Nel 2015, sempre a Miami, ho fondato il magazine “Aptitude” (www.aptitude-mag.it), prodotto da Studio Immagine Group, dove svolgo attività di direzione artistica e fotografo.
Nel 2019 a Capri, presso la Certosa di San Giacomo, nell’ambito della 24ma edizione di “Capri, Hollywood–The International Film Festival”, è stata organizzata una mia mostra fotografica personale dal titolo “My Divas” curata da Marco Eugenio Di Giandomenico, con quasi 50 immagini di dive del cinema di tutti i tempi. Le opere sono esposte nel 2020 anche a Los Angeles nell’ambito delle iniziative relative alla “Walk of Fame” di Hollywood.

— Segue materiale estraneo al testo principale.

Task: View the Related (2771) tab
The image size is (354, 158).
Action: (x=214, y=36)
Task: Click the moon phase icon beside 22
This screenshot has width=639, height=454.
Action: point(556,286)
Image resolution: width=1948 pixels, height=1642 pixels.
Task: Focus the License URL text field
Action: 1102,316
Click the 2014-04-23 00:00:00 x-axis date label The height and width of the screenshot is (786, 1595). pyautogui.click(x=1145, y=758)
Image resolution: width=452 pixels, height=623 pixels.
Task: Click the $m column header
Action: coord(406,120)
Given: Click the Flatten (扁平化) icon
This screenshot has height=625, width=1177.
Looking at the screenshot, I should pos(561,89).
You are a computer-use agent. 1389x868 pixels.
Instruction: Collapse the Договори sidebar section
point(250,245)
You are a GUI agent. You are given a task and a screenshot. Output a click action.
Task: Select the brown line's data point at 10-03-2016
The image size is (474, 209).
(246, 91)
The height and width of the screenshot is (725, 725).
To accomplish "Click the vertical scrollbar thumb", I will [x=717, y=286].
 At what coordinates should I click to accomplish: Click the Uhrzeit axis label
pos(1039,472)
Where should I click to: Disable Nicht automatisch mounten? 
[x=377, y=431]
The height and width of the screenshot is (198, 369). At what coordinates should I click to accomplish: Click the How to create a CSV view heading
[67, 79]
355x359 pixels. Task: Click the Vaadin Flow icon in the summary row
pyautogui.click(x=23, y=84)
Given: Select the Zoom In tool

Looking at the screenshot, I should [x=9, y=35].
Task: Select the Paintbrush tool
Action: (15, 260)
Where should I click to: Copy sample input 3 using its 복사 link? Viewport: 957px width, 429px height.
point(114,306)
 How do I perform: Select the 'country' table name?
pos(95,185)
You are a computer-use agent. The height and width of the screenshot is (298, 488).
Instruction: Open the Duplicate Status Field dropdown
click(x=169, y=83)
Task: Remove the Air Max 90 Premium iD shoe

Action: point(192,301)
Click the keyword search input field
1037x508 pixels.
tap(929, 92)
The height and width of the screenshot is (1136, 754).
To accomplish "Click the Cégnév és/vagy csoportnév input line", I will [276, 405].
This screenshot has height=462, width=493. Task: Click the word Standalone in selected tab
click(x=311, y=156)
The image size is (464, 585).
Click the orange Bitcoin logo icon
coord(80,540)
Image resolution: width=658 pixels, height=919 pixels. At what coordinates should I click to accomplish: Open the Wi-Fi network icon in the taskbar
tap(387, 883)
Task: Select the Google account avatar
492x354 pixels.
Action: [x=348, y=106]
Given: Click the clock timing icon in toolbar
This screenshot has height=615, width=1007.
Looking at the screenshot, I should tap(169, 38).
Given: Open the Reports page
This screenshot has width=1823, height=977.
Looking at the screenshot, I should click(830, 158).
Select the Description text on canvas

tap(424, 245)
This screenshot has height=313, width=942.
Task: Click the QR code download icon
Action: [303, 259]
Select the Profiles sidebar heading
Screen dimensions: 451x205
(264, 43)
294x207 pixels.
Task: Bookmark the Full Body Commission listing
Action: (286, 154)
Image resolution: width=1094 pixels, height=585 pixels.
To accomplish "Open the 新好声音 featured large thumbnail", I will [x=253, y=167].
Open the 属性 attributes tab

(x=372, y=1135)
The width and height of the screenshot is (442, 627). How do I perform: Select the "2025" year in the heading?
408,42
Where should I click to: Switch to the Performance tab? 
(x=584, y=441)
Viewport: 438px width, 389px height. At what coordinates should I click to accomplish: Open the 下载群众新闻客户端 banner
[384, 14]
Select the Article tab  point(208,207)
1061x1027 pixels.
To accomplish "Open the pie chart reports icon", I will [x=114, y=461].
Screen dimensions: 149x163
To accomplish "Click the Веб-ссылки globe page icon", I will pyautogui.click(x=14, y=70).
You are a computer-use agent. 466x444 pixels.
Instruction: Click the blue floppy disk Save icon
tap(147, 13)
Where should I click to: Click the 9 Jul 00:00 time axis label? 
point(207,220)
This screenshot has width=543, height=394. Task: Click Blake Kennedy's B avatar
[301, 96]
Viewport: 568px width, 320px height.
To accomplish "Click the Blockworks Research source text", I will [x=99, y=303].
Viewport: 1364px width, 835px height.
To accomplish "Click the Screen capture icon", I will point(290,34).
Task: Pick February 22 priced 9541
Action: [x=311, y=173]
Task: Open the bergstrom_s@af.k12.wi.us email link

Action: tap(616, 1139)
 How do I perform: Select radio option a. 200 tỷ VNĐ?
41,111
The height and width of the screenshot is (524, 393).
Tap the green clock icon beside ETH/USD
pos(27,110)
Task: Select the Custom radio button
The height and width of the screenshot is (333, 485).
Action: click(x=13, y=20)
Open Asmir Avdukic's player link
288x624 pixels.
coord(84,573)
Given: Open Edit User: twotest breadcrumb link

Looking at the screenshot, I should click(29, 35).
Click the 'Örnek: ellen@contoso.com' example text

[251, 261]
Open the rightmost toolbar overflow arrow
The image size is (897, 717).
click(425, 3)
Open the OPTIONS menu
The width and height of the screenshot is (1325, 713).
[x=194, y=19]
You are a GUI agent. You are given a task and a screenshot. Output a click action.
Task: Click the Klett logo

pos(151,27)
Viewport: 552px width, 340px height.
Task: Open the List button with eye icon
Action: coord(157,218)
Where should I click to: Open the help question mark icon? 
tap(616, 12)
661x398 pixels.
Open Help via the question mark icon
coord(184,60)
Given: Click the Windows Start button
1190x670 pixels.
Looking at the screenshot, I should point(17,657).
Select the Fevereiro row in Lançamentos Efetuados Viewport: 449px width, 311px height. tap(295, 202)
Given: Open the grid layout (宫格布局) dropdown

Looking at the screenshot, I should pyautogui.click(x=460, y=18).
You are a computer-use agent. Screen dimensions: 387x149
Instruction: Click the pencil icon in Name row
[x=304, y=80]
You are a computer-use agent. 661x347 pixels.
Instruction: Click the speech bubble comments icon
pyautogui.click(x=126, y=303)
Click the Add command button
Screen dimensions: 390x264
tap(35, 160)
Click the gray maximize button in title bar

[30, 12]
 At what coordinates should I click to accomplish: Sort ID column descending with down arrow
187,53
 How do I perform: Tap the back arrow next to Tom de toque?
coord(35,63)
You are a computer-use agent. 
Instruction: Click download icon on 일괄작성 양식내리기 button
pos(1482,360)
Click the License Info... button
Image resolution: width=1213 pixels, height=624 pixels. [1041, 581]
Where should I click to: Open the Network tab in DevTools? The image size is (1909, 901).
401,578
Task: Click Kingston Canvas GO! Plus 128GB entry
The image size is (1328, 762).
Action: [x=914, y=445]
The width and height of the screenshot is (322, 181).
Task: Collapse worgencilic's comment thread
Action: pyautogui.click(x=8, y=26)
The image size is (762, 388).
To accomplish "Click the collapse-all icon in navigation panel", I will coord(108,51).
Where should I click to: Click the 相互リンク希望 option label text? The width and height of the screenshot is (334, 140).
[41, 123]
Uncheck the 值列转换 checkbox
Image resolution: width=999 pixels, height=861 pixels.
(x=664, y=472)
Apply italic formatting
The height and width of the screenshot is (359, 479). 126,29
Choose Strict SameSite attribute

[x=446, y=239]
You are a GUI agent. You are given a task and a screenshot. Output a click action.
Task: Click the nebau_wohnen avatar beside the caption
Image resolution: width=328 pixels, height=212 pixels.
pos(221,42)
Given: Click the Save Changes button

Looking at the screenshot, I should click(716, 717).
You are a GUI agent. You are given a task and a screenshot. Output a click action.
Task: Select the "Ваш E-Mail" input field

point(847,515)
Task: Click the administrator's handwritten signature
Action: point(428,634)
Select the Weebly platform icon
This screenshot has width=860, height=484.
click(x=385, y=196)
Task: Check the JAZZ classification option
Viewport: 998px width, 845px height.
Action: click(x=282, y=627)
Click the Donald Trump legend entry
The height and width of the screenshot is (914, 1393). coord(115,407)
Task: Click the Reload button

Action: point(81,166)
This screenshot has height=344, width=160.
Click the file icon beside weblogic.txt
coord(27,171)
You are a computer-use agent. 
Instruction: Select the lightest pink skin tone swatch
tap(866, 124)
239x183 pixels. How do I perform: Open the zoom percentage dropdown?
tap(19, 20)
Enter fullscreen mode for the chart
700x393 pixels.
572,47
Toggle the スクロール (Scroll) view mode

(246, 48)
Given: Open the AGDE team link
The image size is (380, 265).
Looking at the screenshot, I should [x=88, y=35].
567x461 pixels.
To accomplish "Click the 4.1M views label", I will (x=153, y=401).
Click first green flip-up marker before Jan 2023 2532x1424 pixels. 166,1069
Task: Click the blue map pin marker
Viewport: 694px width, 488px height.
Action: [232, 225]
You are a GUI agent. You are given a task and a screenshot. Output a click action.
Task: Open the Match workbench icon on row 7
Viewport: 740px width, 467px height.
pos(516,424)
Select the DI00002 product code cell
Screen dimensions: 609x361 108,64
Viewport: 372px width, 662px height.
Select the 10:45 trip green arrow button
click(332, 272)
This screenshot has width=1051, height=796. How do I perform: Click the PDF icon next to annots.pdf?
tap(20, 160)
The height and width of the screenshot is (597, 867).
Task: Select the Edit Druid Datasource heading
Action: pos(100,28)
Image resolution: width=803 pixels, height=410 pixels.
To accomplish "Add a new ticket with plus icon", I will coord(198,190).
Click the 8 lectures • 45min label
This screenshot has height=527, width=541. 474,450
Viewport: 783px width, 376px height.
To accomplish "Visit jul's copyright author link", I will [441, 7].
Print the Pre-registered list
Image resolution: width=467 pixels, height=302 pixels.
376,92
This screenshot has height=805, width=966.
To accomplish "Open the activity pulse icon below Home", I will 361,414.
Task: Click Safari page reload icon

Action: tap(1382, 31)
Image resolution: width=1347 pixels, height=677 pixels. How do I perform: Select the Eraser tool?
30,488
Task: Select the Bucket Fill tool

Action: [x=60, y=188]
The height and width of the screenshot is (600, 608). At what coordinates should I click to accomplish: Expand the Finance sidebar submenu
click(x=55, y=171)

Nel 2020 sono nominato visiting professor del Master Universitario “L’Altra Fotografia. Nuovi Strumenti e Sostenibilità nella Fotografia” diretto da Roberto Rosso e Marco Eugenio Di Giandomenico, docenti all’Accademia di Belle Arti di Brera di Milano, e organizzato dall’ARD&NT Institute (Accademia di Belle Arti di Brera e Politecnico di Milano).
Sempre nel 2020 è stata organizzata una mia mostra personale dal titolo “Civitavecchia Waterfront”, curata da Marco Eugenio Di Giandomenico, presso il Complesso Commerciale “La Scaglia” a Civitavecchia.
Insomma, io ho sempre pesato di “fare arte”. Ciò che distingue veramente “Sacro Profano” dalle mie passate attività creative, è che per la prima volta, in età matura, ho deciso di esprimermi artisticamente senza per così dire un committente.
A più di settant’anni mi sono scoperto un artista vero, non solo per il mio approccio e le mie modalità realizzative che ho sempre attuato, ma soprattutto perché il mio desiderio di creare ha travalicato l’angusto rapporto della transazione commerciale.
In realtà è emerso ciò che da sempre mi ha caratterizzato, da quando adolescente cercavo di ritrarre Liz Taylor con macchinette fotografiche improbabili, con l’intento di riuscire a immortalare immagini che raccontassero di lei in maniera diversa, per come io la vedevo. Ma ero solo un bambino.